Oneupweb : Paul Revere’s Midnight Ride

Posted on in Blog

On the night of April 18th 1775, local whack-job Paul Revere took to his horse to inform the eastern seaboard that the British were, in fact, coming. Since then this psychopaths ride has been immortalized (at the expense of the other 40 or so criers that set out that night to spread the same message) and children all over the country have at least a passing knowledge of who Revere was.

The moral of this story? Branding, baby. It’s all about the branding.

You see, Paul Revere wasn’t the only man out that night. Plenty of other enraged future Americans were out to warn their fellow citizens that the British regulars were coming out. But do children read about the Midnight Ride of Joe Alepack or Chester Bland? No. They read about Paul Revere.

In business, great ideas, great products and great services don’t usually occur in a vacuum. Even if you beat everyone else to the next hot idea, you still have to get the message out. You still have to work to make sure consumers know you.

Riding a horse through the night while swinging a lantern and harassing people in their homes with your cry of “FREE SHIPPING!!!!!!” probably isn’t the best way to get the word out about your business anymore. It might even be illegal. So you have to find a new way to let the world know you’re coming.
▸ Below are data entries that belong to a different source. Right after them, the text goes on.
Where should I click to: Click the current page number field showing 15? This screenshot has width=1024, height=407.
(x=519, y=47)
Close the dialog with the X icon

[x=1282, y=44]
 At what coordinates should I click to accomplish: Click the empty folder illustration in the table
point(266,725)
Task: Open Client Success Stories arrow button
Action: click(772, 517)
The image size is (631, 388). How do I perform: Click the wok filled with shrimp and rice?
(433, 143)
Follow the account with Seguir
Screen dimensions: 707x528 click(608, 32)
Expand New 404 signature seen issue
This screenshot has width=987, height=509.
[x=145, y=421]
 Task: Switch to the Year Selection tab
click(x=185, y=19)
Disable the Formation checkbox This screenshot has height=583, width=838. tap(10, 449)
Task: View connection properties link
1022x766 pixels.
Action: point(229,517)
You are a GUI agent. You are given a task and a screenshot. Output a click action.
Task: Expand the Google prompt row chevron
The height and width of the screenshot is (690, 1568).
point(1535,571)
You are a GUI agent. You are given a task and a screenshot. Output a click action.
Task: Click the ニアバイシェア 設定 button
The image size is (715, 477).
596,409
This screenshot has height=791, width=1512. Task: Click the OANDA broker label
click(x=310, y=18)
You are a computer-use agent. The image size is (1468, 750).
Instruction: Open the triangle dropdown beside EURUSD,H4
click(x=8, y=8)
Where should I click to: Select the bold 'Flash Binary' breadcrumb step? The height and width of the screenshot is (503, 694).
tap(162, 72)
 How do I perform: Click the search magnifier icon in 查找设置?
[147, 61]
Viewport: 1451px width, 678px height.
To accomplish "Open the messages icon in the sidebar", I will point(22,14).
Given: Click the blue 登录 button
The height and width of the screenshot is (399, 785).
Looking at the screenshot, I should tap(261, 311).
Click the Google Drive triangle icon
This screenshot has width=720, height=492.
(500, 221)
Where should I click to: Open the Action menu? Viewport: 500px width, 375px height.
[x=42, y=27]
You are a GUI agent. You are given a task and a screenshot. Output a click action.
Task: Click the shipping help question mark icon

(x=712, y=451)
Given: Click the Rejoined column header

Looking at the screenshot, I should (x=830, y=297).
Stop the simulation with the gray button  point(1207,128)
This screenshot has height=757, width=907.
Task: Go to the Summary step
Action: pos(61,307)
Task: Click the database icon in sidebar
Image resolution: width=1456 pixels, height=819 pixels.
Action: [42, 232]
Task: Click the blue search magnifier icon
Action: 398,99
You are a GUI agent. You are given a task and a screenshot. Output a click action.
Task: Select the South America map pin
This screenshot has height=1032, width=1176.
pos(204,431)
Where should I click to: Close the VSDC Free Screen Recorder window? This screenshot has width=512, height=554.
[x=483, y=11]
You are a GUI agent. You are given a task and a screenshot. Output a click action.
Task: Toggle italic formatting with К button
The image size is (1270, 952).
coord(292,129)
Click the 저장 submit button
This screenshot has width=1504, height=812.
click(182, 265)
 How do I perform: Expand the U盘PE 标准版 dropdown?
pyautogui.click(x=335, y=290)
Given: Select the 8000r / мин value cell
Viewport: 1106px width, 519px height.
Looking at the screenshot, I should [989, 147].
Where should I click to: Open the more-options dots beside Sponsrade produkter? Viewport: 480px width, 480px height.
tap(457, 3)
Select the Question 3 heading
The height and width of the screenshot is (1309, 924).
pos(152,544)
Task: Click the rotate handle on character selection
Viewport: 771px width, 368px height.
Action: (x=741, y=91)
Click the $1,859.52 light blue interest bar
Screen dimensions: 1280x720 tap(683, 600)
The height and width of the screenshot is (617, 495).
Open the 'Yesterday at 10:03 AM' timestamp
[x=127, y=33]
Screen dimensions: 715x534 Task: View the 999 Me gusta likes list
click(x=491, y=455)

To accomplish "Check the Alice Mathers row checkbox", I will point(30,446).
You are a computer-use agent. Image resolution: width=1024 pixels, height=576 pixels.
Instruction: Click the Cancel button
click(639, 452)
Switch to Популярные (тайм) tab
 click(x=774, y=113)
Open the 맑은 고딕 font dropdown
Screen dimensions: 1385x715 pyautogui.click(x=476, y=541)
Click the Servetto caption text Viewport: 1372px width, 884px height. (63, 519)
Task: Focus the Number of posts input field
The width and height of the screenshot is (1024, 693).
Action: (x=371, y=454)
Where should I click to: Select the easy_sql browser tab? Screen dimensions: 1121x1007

That’s where search, social and design come in. Here in modern times, we don’t wait for mysterious horse messengers to relay news. We hop on our fancy computing machines and ask a blank box what we want to know. A British invasion these days would be spread through trending search topics, twitter feeds, and rapidly propagating Facebook scams. “@lexington brits r coming get ur guns” is the new battle cry.

Nobody knows why Paul Revere’s Ride was the immortalized ride. Maybe it was the sweet sound of his name or maybe he brutally suppressed the stories of all the others. All we know for sure is that Revere dominated his vertical that fateful night in 1775 and beyond.

Do you want your business to be Paul Revere, or do you want to be forgotten? That’s an easy choice, I think.